A Detailed Guide to Audio Production (2020)

Chudhryhmax
3 min readJan 7, 2021

What is audio production? Behind every recording, there are thousands of puzzle pieces that need to be put together to paint our aural picture. As a listener, you expect to press play and hear a tune. There are hundreds of hours of audio production that lead up to the very second that the first sound wave hits your ear. From tuning the instruments or setting up foley pits to the mic selection and scratch testing, and eventually to mastering for playback, there’s a lot that goes into making an audio production that results in a great recording.

An “audio production” is more commonly found in the Music Production and Film & TV (Post Production) categories, where the end result of our recording is a tangible, deliverable product.

When talking about music production, we can think of late nights in the studio, long hours trying to get that perfect sound. That, however, is the shorter part of the overall production. The next step, where we massage the mix with the help of compressors, EQ, and automation can be a very involved process.

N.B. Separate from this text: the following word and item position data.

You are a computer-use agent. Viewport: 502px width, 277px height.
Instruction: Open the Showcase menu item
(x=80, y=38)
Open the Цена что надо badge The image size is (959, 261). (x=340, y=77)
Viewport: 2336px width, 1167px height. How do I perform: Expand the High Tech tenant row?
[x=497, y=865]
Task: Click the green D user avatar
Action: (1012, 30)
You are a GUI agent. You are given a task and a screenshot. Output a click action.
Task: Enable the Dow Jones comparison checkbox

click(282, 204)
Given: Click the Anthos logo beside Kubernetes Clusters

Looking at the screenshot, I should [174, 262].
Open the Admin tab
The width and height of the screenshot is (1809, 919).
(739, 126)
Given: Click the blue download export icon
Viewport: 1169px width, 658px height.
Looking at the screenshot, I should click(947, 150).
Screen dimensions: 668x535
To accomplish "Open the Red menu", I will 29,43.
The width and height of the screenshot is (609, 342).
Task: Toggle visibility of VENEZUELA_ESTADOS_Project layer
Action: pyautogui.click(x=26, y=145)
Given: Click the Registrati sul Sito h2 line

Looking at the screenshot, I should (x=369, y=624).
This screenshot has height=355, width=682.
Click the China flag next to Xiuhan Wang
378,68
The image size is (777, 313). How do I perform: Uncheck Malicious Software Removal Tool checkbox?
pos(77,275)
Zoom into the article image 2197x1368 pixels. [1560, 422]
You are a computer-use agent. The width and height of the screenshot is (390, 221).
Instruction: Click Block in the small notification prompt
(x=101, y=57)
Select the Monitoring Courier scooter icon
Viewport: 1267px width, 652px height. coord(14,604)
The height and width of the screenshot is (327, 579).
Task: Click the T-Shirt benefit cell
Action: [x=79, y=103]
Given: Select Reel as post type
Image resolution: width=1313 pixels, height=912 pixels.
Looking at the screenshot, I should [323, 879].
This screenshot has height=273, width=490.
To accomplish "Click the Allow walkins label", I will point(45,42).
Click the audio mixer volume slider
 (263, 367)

These are the six stages in the world of sound production; we’ll discuss them below. I should point out that these stages often overlap — songwriting tweaks, arrangement changes, and basic audio editing may happen during the recording stage. So each stage is not totally separate from the one before and after it, but this is the general workflow you’ll find yourself in.

Songwriting

There are many ways to write a song, but one thing I can tell you is that production can’t fix a bad song. Each of the following stages depends on a strong song as their foundation. No matter how many cool samples you add and no matter how much autotune you use, the song can only be as good as its foundation.

Arranging

You can actually do a good portion of the arranging during the songwriting process — at least that’s where it starts. Part of songwriting is how the song is structured, and structure is part of arranging.

Recording

This is when you take that dope song and its solid arrangement and bring it to life. This is when you put mic to voice, cable in guitar, and virtual instruments into the song.

Editing

Editing and recording overlap a lot. Right after you record, you’re often editing the tracks just enough so you can continue recording.

Mixing

This is where many Audio Producers have their fun. This is the stage where you take a dry track and make it sound vibrant and professional.

Mixing is when you make all the instruments sound good together using things like EQ, compression, reverb, delay, and a bunch of other audio plugins.

Mastering

And finally, the dark magic mystery called mastering. Well, to most of us it’s a mystery, but to Mastering Engineers, it’s second nature.